Migrate SecureDrop servers to Ubuntu 16.04 (Xenial) #3204

eloquence · 2018-03-29T23:17:12Z

Ubuntu Trusty is reaching EOL in April 2019. We should upgrade SecureDrop servers to Ubuntu Xenial (16.04) before then. This will also unblock some blocked issues.

(Please keep discussion about moving to 18.04 out of scope of this issue. We will consider the best path to 18.04, but will not immediately go from 14.04 to 18.04.)

Initially this epic captures preliminary only work; we will update it as we discover more work. The preliminary work must only impact the development environment and must not have production consequences.

Tasks:

In current sprint

Verify Trusty backup -> Xenial recovery story ([xenial] Verify Trusty backup -> Xenial recovery story #3960)
Test upgrade path: Ubuntu 14.04.5 → 14.04.5 with all updates → 16.04 ([xenial] Test upgrade path: Ubuntu 14.04.5 → 14.04.5 with all updates → 16.04 #3965)
Journalist replies are not displayed in source interface ([xenial] Journalist replies are not displayed in source interface #4013)
Handle import_ok exception during upgrade ([xenial] Handle import_ok exception during upgrade #4108)
Ensure TestInfra test completeness on Trusty, Xenial ([xenial] Ensure TestInfra test completeness on Trusty, Xenial #3964)
Document the upgrade process ([xenial] Document upgrade process #4057)
Reinstate LTS upgrade notification ([xenial] Reinstate LTS upgrade notification #4104)
Update the install guide to account for the use of Xenial ([xenial] Update the install guide to account for the use of Xenial instead of Trusty as the server base OS #4103)

Stretch goals

Implement nightly CI upgrade test from 14.04 to 16.04 ([xenial] Implement nightly CI upgrade test from 14.04 to 16.04 #3969)

The text was updated successfully, but these errors were encountered:

conorsch · 2018-09-26T23:00:40Z

Config tests are passing against Xenial. Will run through a few repeated runs on both Trusty and Xenial to make sure there aren't any test flakes. On the subject of flakes, over in #3206 (comment) I noted:

OSSEC (the no-messages-containing "ERROR: Incorrectly formated message from" check is failing; that's bad, and could take a while to debug).

Pleased to report that was a false alarm! The corrupted messages were caused by my running a separate app-staging VM concurrently, for use with developing the SecureDrop Workstation. Since the app-staging IPv4 addresses are hard-coded in staging, the machines were fighting, and OSSEC was correctly reporting bad messages due to inconsistent key exchange. Powering off the secondary app-staging machine and rebuilding resolved all OSSEC-related errors i nthe config tests.

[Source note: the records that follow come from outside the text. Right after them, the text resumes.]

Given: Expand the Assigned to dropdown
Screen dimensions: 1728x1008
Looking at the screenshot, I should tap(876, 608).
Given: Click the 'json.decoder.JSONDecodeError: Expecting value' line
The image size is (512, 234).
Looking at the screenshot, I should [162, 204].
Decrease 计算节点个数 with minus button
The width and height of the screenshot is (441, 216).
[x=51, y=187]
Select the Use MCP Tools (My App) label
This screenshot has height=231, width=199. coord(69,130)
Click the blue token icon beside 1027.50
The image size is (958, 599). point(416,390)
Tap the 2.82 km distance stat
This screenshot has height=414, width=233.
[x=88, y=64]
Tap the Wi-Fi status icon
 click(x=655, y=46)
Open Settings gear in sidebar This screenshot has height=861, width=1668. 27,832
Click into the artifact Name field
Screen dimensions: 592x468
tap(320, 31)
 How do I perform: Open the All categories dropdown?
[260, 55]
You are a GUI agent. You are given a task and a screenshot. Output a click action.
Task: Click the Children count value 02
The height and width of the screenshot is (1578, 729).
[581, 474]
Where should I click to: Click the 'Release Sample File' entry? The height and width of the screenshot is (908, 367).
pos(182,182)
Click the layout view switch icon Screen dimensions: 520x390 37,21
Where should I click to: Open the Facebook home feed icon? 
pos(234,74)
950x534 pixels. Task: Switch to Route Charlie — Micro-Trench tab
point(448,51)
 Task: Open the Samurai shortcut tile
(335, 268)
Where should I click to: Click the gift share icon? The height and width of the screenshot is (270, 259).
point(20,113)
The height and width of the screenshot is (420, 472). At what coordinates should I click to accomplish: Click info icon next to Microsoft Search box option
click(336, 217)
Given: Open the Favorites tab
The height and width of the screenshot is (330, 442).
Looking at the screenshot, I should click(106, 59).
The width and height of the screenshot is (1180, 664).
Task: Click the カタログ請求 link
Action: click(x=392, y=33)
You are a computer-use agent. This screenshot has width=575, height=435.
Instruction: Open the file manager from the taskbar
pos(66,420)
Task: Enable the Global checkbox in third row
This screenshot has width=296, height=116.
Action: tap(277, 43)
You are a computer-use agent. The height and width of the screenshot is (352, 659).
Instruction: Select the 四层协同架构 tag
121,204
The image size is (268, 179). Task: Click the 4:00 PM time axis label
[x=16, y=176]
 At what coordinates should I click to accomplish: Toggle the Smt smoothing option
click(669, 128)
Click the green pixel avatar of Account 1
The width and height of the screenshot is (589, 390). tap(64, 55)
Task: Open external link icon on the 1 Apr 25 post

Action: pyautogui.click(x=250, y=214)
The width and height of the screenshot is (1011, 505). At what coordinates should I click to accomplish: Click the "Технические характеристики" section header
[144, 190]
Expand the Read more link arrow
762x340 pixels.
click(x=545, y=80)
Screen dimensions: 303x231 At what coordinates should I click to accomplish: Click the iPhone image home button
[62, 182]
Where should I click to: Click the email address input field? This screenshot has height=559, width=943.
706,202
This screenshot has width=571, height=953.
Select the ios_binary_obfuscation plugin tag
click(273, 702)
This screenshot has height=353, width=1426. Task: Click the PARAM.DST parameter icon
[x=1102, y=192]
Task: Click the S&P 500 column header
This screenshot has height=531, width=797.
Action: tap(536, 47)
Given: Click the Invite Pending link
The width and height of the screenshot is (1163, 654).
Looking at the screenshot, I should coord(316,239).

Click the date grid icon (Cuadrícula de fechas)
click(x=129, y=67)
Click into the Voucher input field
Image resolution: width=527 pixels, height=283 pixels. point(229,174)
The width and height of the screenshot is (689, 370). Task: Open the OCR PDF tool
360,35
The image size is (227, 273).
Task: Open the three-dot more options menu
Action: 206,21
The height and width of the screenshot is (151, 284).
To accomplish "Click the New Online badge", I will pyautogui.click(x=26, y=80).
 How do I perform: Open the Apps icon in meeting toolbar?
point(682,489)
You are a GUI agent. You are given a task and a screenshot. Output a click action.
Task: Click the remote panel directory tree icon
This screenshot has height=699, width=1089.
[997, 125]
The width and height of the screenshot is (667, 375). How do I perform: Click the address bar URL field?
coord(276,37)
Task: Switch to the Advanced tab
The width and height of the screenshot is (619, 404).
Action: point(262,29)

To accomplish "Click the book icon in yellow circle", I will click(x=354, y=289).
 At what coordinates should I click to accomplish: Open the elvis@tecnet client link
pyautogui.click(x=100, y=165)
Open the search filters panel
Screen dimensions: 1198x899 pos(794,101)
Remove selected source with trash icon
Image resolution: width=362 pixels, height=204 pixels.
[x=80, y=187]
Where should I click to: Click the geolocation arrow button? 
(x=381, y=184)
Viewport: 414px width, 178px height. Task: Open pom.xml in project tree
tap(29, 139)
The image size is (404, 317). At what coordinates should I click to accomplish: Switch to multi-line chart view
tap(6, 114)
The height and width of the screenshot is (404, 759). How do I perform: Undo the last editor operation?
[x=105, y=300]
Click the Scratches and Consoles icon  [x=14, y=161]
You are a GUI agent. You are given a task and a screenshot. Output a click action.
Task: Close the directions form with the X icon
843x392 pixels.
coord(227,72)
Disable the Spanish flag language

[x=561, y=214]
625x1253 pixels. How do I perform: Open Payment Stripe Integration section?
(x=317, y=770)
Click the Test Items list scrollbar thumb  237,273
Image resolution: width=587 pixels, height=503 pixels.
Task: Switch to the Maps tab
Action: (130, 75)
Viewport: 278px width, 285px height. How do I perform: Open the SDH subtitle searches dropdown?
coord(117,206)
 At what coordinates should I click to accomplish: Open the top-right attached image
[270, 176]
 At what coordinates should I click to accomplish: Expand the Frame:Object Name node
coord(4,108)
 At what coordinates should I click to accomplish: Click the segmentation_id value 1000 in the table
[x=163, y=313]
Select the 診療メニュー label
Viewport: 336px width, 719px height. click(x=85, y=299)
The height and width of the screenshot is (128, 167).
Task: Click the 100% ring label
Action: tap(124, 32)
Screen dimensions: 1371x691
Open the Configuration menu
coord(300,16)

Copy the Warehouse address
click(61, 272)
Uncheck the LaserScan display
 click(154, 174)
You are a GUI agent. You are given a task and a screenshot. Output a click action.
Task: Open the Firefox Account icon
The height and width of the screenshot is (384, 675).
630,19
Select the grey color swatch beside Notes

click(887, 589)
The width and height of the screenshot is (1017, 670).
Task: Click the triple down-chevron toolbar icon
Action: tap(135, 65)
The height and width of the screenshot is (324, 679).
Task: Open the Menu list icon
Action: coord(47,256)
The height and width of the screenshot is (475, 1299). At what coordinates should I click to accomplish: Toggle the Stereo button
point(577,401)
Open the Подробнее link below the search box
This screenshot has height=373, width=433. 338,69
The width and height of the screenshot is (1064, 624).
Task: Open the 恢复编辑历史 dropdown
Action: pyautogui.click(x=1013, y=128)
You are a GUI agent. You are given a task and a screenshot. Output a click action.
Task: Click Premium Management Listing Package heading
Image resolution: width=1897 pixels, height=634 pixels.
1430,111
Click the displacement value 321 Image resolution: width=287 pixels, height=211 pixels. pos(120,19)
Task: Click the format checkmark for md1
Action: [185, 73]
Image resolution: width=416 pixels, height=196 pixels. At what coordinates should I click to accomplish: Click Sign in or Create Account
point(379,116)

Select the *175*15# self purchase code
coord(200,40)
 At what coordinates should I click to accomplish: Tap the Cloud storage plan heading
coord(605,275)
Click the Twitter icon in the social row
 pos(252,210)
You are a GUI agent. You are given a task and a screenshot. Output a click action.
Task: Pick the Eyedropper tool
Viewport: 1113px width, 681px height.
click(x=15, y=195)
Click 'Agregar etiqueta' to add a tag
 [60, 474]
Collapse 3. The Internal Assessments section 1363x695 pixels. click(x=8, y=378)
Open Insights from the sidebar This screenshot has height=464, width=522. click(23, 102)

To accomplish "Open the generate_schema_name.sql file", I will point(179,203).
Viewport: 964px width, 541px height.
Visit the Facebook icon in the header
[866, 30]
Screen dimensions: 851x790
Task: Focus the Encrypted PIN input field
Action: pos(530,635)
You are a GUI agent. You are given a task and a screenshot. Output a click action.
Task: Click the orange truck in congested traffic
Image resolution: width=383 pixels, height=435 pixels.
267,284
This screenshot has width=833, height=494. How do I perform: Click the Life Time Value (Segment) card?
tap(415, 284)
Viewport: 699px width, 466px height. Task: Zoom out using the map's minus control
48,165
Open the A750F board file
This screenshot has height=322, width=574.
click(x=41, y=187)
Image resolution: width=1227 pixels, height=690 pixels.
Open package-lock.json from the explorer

heartsucker · 2018-11-29T15:43:34Z

Hey, so this came up when chatting with @redshiftzero recently, and I figure I'll leave my thoughts here.

We had a timeboxed upgrade attempt from Trusty to Xenial, but I think we should not do this on production boxes. I have a few times upgraded laptops from one Debian version to the immediate next using apt dist-upgrade and fiddling with the sources.list{,.d} entries. This has worked in as much as I had a functional operating system and most things "just worked" as they did after the upgrade and next reboot.

Where things didn't work in cases where a piece of software was included as the default in version N-1 but not in version N. I mean this specifically in the case of Jessie to Wheezy when the OS went from init to systemd. This was fine because there was compatibility with all the packages, but it made debugging a lot harder because searches like wheezy upstart tor or whatever just had crap results.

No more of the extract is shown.